Exercise prompt>
Extract every line of the entries below and reproduce each one verbatim, in the order given.
*****
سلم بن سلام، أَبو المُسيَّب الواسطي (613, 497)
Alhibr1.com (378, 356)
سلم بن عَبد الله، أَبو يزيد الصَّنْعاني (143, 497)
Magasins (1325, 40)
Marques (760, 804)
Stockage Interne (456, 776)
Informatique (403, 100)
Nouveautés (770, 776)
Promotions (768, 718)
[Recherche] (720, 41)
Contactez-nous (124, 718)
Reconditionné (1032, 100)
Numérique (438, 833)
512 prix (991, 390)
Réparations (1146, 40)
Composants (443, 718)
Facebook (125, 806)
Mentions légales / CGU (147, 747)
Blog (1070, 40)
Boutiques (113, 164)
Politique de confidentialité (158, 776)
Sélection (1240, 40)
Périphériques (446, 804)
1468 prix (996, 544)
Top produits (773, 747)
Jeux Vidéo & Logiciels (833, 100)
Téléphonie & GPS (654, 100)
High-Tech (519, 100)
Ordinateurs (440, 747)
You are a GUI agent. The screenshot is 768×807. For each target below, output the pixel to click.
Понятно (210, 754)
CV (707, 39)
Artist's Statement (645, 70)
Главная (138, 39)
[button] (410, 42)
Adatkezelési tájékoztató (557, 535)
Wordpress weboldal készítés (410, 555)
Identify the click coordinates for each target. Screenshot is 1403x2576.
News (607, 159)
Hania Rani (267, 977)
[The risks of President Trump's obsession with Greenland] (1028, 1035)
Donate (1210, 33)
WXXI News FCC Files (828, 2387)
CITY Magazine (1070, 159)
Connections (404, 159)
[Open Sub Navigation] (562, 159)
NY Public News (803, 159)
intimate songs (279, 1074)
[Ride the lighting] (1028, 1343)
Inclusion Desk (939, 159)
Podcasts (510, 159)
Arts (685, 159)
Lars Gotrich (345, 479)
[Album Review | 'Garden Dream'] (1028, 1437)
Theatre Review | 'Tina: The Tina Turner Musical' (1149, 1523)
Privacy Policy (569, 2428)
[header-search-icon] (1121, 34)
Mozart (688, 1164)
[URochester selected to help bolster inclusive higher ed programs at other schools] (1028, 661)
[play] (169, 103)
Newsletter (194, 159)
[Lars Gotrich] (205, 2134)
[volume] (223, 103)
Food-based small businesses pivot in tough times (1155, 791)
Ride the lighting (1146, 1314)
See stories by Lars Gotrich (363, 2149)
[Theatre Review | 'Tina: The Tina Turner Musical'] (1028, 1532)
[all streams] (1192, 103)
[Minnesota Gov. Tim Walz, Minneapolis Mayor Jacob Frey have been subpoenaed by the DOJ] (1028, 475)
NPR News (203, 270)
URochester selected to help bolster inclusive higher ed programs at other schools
*****
The result>
سلم بن سلام، أَبو المُسيَّب الواسطي (613, 497)
Alhibr1.com (378, 356)
سلم بن عَبد الله، أَبو يزيد الصَّنْعاني (143, 497)
Magasins (1325, 40)
Marques (760, 804)
Stockage Interne (456, 776)
Informatique (403, 100)
Nouveautés (770, 776)
Promotions (768, 718)
[Recherche] (720, 41)
Contactez-nous (124, 718)
Reconditionné (1032, 100)
Numérique (438, 833)
512 prix (991, 390)
Réparations (1146, 40)
Composants (443, 718)
Facebook (125, 806)
Mentions légales / CGU (147, 747)
Blog (1070, 40)
Boutiques (113, 164)
Politique de confidentialité (158, 776)
Sélection (1240, 40)
Périphériques (446, 804)
1468 prix (996, 544)
Top produits (773, 747)
Jeux Vidéo & Logiciels (833, 100)
Téléphonie & GPS (654, 100)
High-Tech (519, 100)
Ordinateurs (440, 747)
You are a GUI agent. The screenshot is 768×807. For each target below, output the pixel to click.
Понятно (210, 754)
CV (707, 39)
Artist's Statement (645, 70)
Главная (138, 39)
[button] (410, 42)
Adatkezelési tájékoztató (557, 535)
Wordpress weboldal készítés (410, 555)
Identify the click coordinates for each target. Screenshot is 1403x2576.
News (607, 159)
Hania Rani (267, 977)
[The risks of President Trump's obsession with Greenland] (1028, 1035)
Donate (1210, 33)
WXXI News FCC Files (828, 2387)
CITY Magazine (1070, 159)
Connections (404, 159)
[Open Sub Navigation] (562, 159)
NY Public News (803, 159)
intimate songs (279, 1074)
[Ride the lighting] (1028, 1343)
Inclusion Desk (939, 159)
Podcasts (510, 159)
Arts (685, 159)
Lars Gotrich (345, 479)
[Album Review | 'Garden Dream'] (1028, 1437)
Theatre Review | 'Tina: The Tina Turner Musical' (1149, 1523)
Privacy Policy (569, 2428)
[header-search-icon] (1121, 34)
Mozart (688, 1164)
[URochester selected to help bolster inclusive higher ed programs at other schools] (1028, 661)
[play] (169, 103)
Newsletter (194, 159)
[Lars Gotrich] (205, 2134)
[volume] (223, 103)
Food-based small businesses pivot in tough times (1155, 791)
Ride the lighting (1146, 1314)
See stories by Lars Gotrich (363, 2149)
[Theatre Review | 'Tina: The Tina Turner Musical'] (1028, 1532)
[all streams] (1192, 103)
[Minnesota Gov. Tim Walz, Minneapolis Mayor Jacob Frey have been subpoenaed by the DOJ] (1028, 475)
NPR News (203, 270)
URochester selected to help bolster inclusive higher ed programs at other schools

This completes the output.